## START Text extract

After my husband's gentle reminder got my thoughts on a more spiritual track and dissolved the grim determination with which I had been attacking the housecleaning, what happened? Well, no fairy godmother or elves turned up to take over the job! In fact, the physical activity didn't change a bit, but the way I was thinking about it did. I saw that even housecleaning could be a way to express God's qualities. Instead of resenting the noisy, cumbersome device I was lugging up the stairs, I began to be grateful that I had such a fast and efficient means of getting rid of the dirt in my house. I was grateful, too, that I had the vigor and dexterity to operate it. I began to sing hymns over the roar and finished my task with the smile that had been missing a while before.

God's work is done. We're not involved in remaking the universe, but in revealing it in all its glory.

In our daily round, we find that many of our duties are assigned to us because of the various "hats" we wear. That is, the human titles that identify us as family members, employees, community volunteers, and so on, carry with them certain responsibilities. Whether we are aware of it or not, each one of us possesses another kind of "hat"—our spiritual identity as a child of God. The possession of this "hat" suggests a continuing duty, an open-ended term of employment with infinite possibilities. The job description that goes with this "hat" can be summarized in this statement of the Master, Christ Jesus: "Be ye therefore perfect, even as your Father which is in heaven is perfect."

Does this assignment seem a little daunting? Mrs. Eddy, in her book Science and Health, shows that this is not some impossible, onerous task but a wonderful spiritual adventure. She writes: "Beholding the infinite tasks of truth, we pause,— wait on God. Then we push onward, until boundless thought walks enraptured, and conception unconfined is winged to reach the divine glory."

Through reason and revelation, Mrs. Eddy grasped the great fact that because man is the image and likeness of God, Spirit, his being must be entirely spiritual, perfect as the Father. Yes, proving this involves hard work. Make no mistake about it. The five physical senses vehemently argue that man is a mixture of mind and matter, good and evil; it is not always easy to deny this evidence. But Mrs. Eddy was willing to work out the implications inherent in her discovery of the nature of true being until she understood this great truth clearly enough to heal herself and others and give the world the very Science of Life.

## END Text extract

§ **The tasks**:
**A)** In the housecleaning reflection, what did the writer start singing over the roar of the machine?
**B)** Reproduce the housecleaning reflection word for word from "After my husband's" up to and including "a while before.".

## START Data segment

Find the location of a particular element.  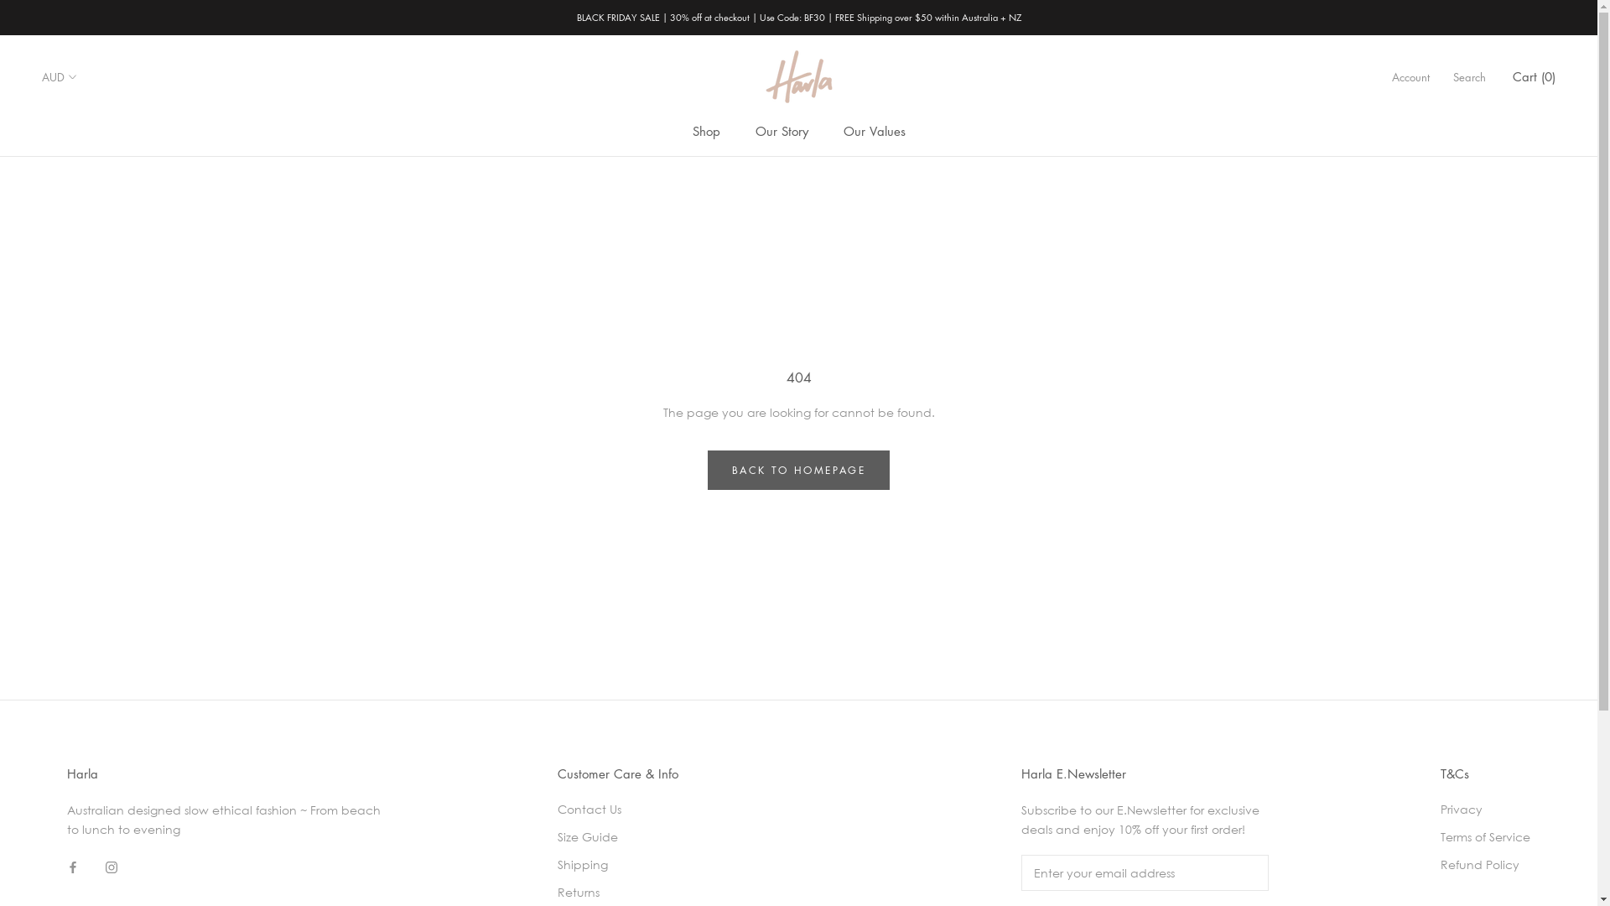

## END Data segment

§ **Solved tasks**:
**A)** Hymns.

**B)**
After my husband's gentle reminder got my thoughts on a more spiritual track and dissolved the grim determination with which I had been attacking the housecleaning, what happened? Well, no fairy godmother or elves turned up to take over the job! In fact, the physical activity didn't change a bit, but the way I was thinking about it did. I saw that even housecleaning could be a way to express God's qualities. Instead of resenting the noisy, cumbersome device I was lugging up the stairs, I began to be grateful that I had such a fast and efficient means of getting rid of the dirt in my house. I was grateful, too, that I had the vigor and dexterity to operate it. I began to sing hymns over the roar and finished my task with the smile that had been missing a while before.